> **WHAT THIS TASK INVOLVES**:
Set down the data again exactly. Pictures are not part of the copy.

Pixel coordinate grounding data
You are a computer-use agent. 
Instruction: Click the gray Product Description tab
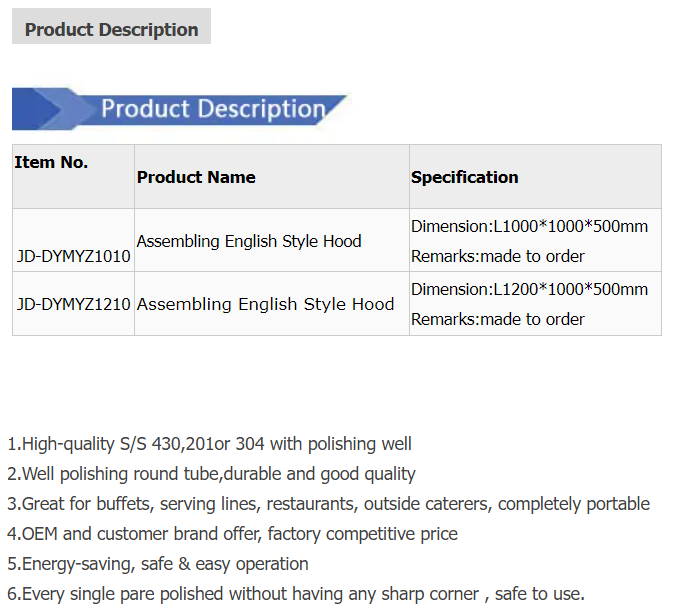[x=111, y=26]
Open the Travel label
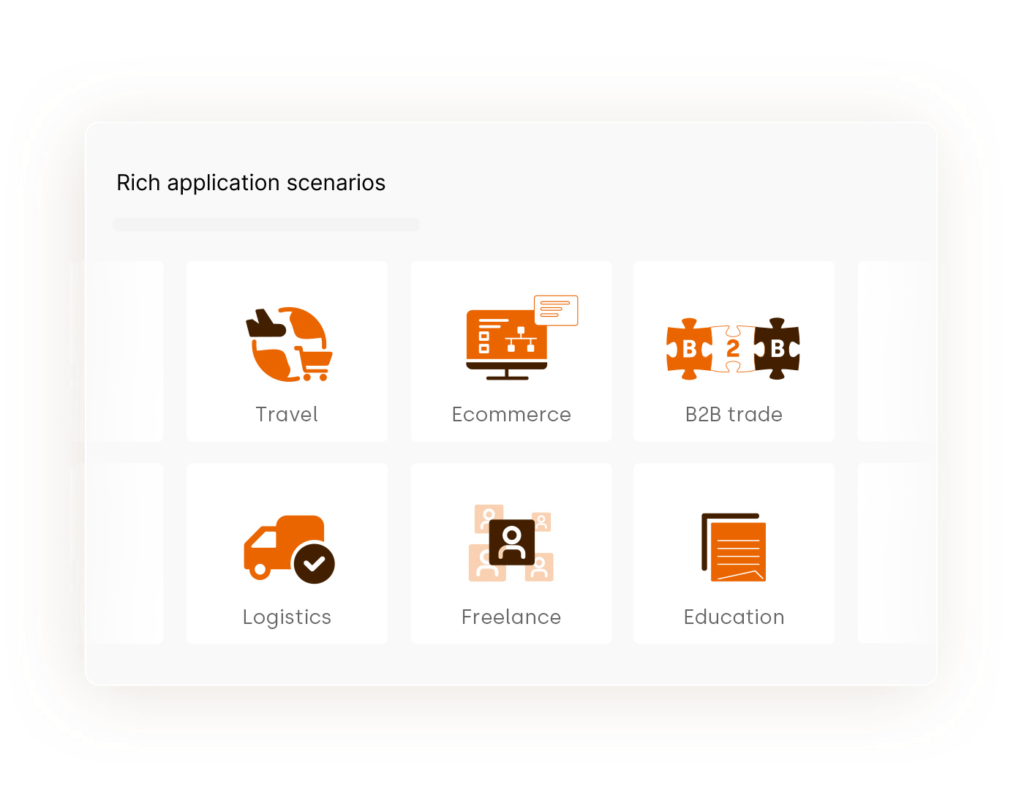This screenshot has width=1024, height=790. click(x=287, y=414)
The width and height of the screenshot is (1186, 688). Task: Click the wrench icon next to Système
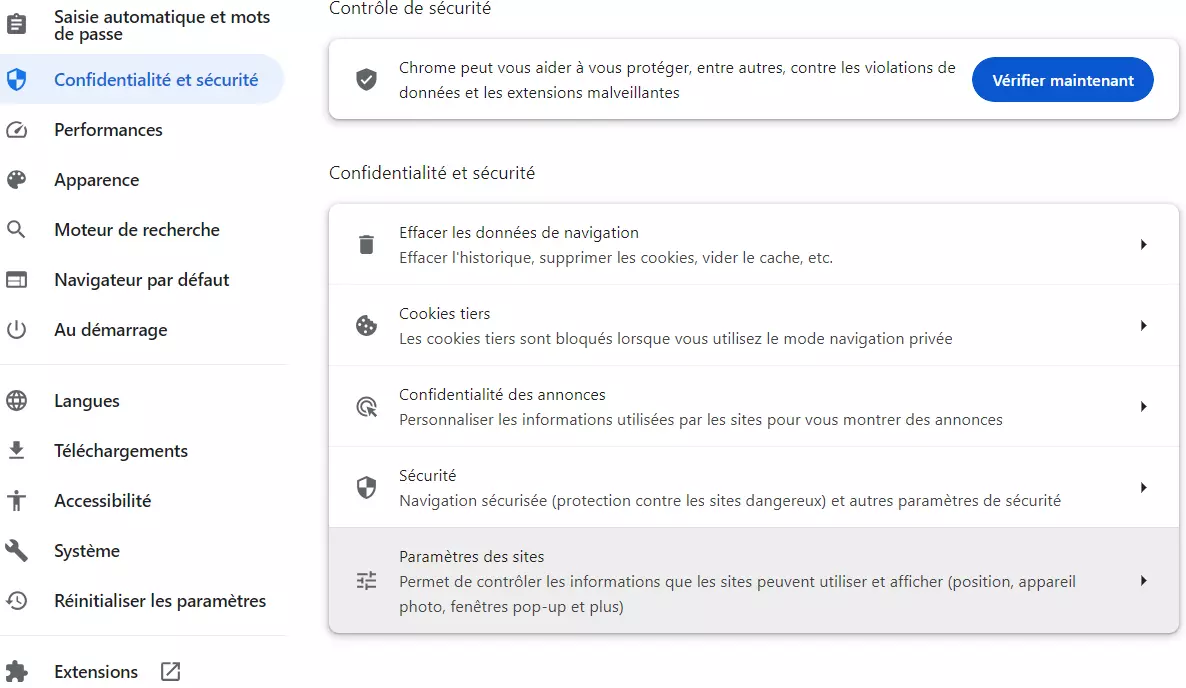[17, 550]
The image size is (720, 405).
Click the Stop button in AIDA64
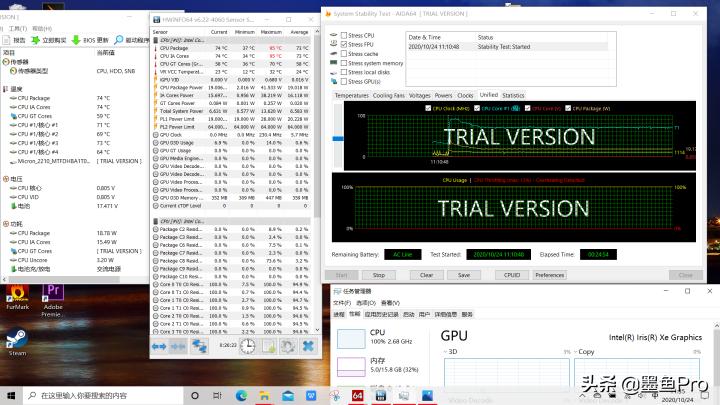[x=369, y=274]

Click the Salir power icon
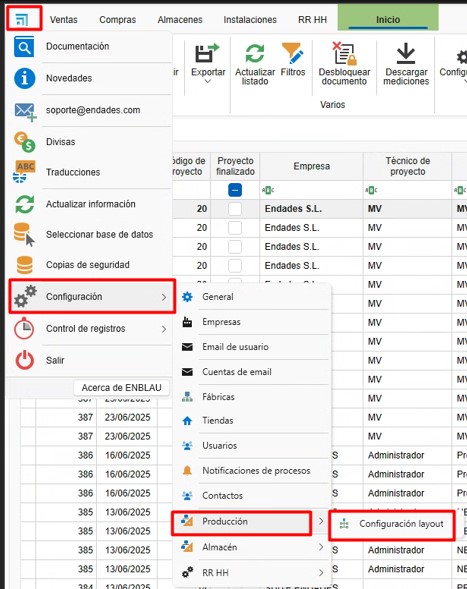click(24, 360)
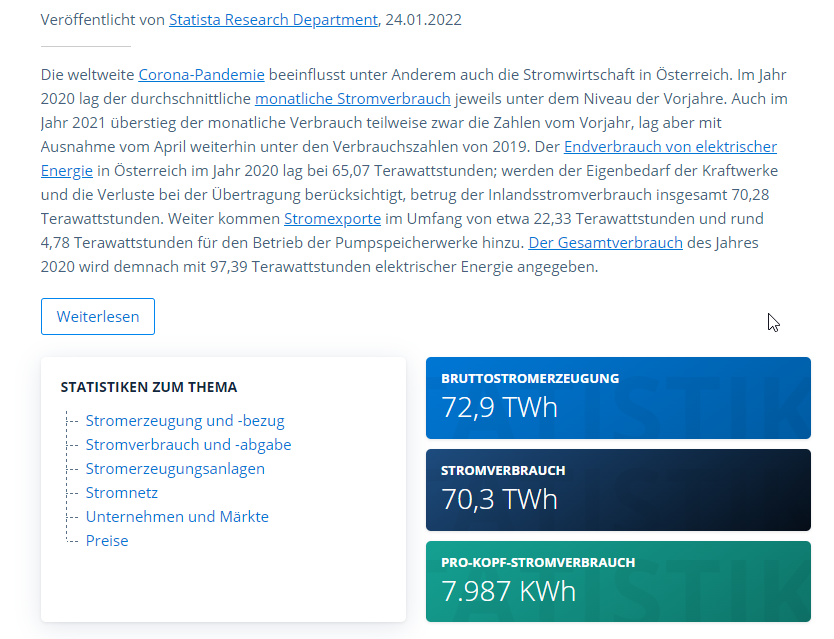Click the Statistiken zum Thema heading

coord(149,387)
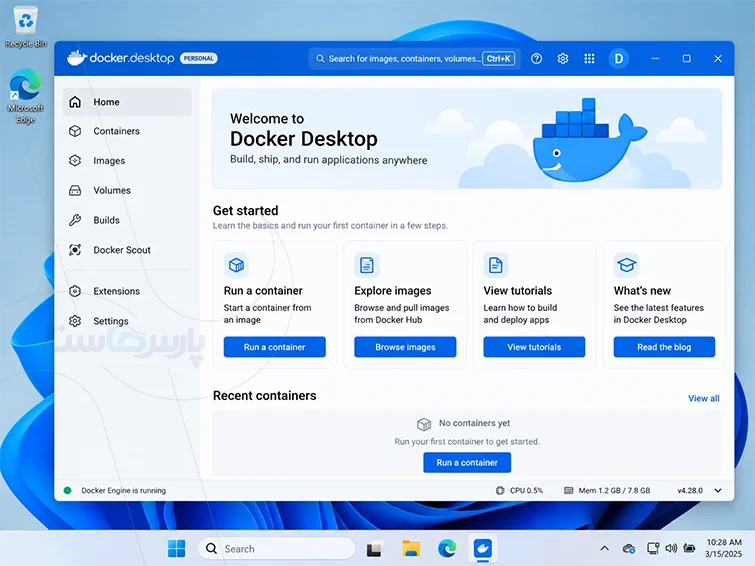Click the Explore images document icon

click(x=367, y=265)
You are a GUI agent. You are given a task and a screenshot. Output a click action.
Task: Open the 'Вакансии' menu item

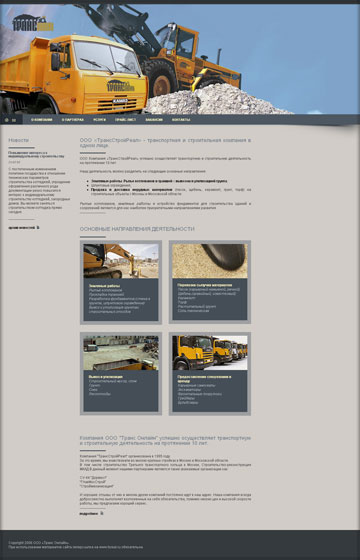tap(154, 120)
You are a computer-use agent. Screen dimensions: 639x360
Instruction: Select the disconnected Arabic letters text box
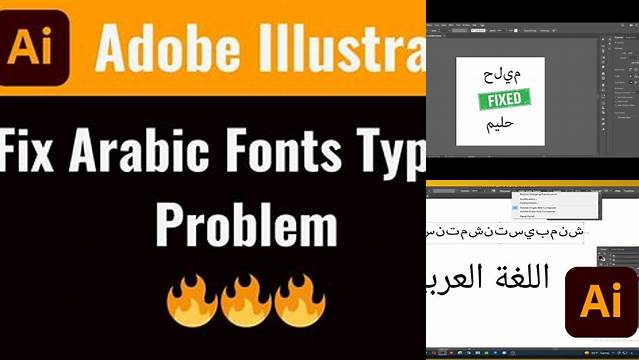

> **TASK SOLUTION**:
You are a computer-use agent. 
Instruction: Click the gray Product Description tab
[x=111, y=26]
Open the Travel label
This screenshot has width=1024, height=790. click(x=287, y=414)
The width and height of the screenshot is (1186, 688). Task: Click the wrench icon next to Système
[17, 550]
The image size is (720, 405).
Click the Stop button in AIDA64
[x=369, y=274]

Click the Salir power icon
click(24, 360)
Click the Statistiken zum Thema heading

coord(149,387)
Click the Explore images document icon

click(x=367, y=265)
You are a GUI agent. You are given a task and a screenshot. Output a click action.
Task: Open the 'Вакансии' menu item

tap(154, 120)
You are a computer-use agent. Screen dimensions: 639x360
Instruction: Select the disconnected Arabic letters text box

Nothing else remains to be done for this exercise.